Jaksa Pinangki Sirna Malasari mulai disidang hari ini (23/9) di Pengadilan tipikor Jakarta. Publik tentu berharap rangkaian sidang akan mengungkapkan keterlibatan berbagai pihak dalam kasus Djoko Tjandra. Dari apa yang dijanjikan Pinangki, logika awam akan mengarah pada adanya permufakatan jahat. Permufakatan tidak mungkin hanya melibatan satu orang. Dari informasi yang diterima Masyarakat Anti-Korupsi Indonesia (MAKI), ada sejumlah nama yang diduga terkait dengan pengurusan fatwa MA. Sejauh ini, yang lebih banyak mengemuka ke ruang publik adalah dugaan penyuapan dan pencucian uang. Pinangki telah menerima dana 500 ribu dolar AS (sekitar Rp 7,25 miliar) dari Djoko Tjandra lewat politikus Andi Irfan Jaya. Diduga sebagian uang itu sudah dibelanjakan, antara lain untuk membeli mobil mewah.
Aliran dana sudah tergambar.
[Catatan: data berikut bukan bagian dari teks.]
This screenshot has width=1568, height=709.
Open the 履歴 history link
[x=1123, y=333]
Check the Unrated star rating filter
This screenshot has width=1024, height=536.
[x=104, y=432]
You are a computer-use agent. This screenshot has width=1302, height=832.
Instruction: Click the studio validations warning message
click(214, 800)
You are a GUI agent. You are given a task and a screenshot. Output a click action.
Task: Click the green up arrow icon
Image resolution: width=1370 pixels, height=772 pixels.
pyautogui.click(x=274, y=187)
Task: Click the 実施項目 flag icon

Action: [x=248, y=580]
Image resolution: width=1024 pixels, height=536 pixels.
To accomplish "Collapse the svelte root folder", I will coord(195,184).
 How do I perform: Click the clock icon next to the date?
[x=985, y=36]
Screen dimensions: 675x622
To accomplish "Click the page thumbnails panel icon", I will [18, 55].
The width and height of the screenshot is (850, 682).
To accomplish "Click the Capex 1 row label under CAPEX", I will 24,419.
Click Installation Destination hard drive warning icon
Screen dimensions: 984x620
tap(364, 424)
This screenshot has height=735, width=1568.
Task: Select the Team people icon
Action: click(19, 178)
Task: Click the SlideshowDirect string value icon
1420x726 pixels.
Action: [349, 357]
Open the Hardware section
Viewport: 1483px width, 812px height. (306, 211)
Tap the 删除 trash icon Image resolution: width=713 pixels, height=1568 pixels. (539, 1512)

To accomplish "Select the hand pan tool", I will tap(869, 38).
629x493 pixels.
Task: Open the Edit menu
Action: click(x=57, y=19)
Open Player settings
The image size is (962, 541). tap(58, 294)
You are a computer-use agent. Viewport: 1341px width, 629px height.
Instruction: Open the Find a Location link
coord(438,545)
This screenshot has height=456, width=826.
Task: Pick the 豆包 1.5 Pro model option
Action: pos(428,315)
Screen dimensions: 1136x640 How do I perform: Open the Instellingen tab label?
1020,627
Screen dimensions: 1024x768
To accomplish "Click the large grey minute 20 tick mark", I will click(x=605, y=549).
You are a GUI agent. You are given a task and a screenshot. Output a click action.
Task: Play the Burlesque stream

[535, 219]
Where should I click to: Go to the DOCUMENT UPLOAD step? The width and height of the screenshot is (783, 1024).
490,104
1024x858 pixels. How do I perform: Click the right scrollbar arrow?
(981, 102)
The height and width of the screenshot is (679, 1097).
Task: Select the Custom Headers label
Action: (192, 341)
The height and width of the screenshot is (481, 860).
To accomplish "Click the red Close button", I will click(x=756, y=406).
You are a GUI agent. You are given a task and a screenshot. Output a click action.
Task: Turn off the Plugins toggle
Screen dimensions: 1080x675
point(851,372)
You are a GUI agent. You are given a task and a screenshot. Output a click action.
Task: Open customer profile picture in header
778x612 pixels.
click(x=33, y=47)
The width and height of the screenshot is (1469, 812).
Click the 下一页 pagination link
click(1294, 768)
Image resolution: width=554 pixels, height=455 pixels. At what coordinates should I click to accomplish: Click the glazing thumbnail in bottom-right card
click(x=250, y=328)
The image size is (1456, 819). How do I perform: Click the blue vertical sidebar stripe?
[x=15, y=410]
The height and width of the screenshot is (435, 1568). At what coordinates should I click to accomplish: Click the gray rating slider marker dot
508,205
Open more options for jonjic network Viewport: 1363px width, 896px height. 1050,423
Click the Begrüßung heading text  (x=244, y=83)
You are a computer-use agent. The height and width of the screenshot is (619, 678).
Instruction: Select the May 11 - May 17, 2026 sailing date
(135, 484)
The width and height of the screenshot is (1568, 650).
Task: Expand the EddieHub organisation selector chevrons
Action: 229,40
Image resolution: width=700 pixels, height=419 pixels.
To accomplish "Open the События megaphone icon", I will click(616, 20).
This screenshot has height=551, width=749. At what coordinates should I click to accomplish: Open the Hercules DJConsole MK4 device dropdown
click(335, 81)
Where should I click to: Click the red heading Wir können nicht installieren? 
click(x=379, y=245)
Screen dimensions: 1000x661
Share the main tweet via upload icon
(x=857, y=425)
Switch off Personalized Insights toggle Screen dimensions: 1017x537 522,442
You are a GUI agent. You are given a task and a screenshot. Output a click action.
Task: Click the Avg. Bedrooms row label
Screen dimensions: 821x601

Namun, publik perlu tahu faktor-faktor apa yang membuat Djoko Tjandra bersedia mentransfer sejumlah uang kepada jaksa di Kejagung tersebut. Persidangan diharapkan bisa menguak lebih jauh manuver-manuver apa yang akan dilakukan dan melibatkan siapa saja, berdasarkan pertemuan Pinangki dan Djoko Tjandra di Malaysia. Terlebih muncul rencana untuk memberikan uang suap senilai 10 juta dolar AS (sekitar Rp 145 miliar) kepada pejabat di Kejagung dan MA.
Pendalaman terhadap kesepakatan untuk menyuap itu diharapkan juga terkuat saat sidang, sehingga bisa membuka lebih jauh tabir dugaan permufakatan jahat. Perencanaan untuk meminta fatwa bebas dari MA, dengan antara lain melibatkan petugas penegak hukum, telah didahului adanya aliran dana.
Kemungkinan aliran dana lebih besar sudah direncanakan, sebagai bentuk suap yang terkait dengan fatwa tersebut.
Hal itu menyiratkan adanya skenario kejahatan kerah putih. Skenario itu memanfaatkan pengetahuan, jaringan, dengan hasil akhirnya adalah mencederai nilai keadilan. Masyarakat tentu berharap penegakan hukum tanpa kecuali. Kasus Djoko Tjandra menunjukkan betapa kekuatan uang dan jaringan telah membuat keadilan dilecehkan. Buronan bisa melenggang pulang tanpa ditangkap. Bahkan dalam pelariannya bisa bertemu petugas penegak hukum. Saat ini kasusnya telah disidik, melibatkan Kejagung dan Polri. Kasus yang ditangani Kejagung segera memasuki persidangan. Dari keterlibatan pengacara polisi, jaksa, pengusaha, hingga politikus, tergambar mekanisme sebuah jaringan sehingga bisa dikatakan mafia hukum bekerja. Persidangan dan juga penyidikan yang masih berjalan diharapkan bisa membongkar lebih jauh praktik mafia hukum di negeri ini, dengan terlebih dahulu tentu mengungkap dan menghukum siapa pun yang terlibat dalam kasus Djoko Tjandra.
Termasuk pada saat yang bersangkutan bisa lolos dari hukuman pada 2009. Masyarakat perlu mengawal penanganan kasus itu, agar semua pertanyaan yang berkecamuk selama ini bisa terjawab. Dengan penanganan tuntas dan profesional maka keadilan akan ditegakkan.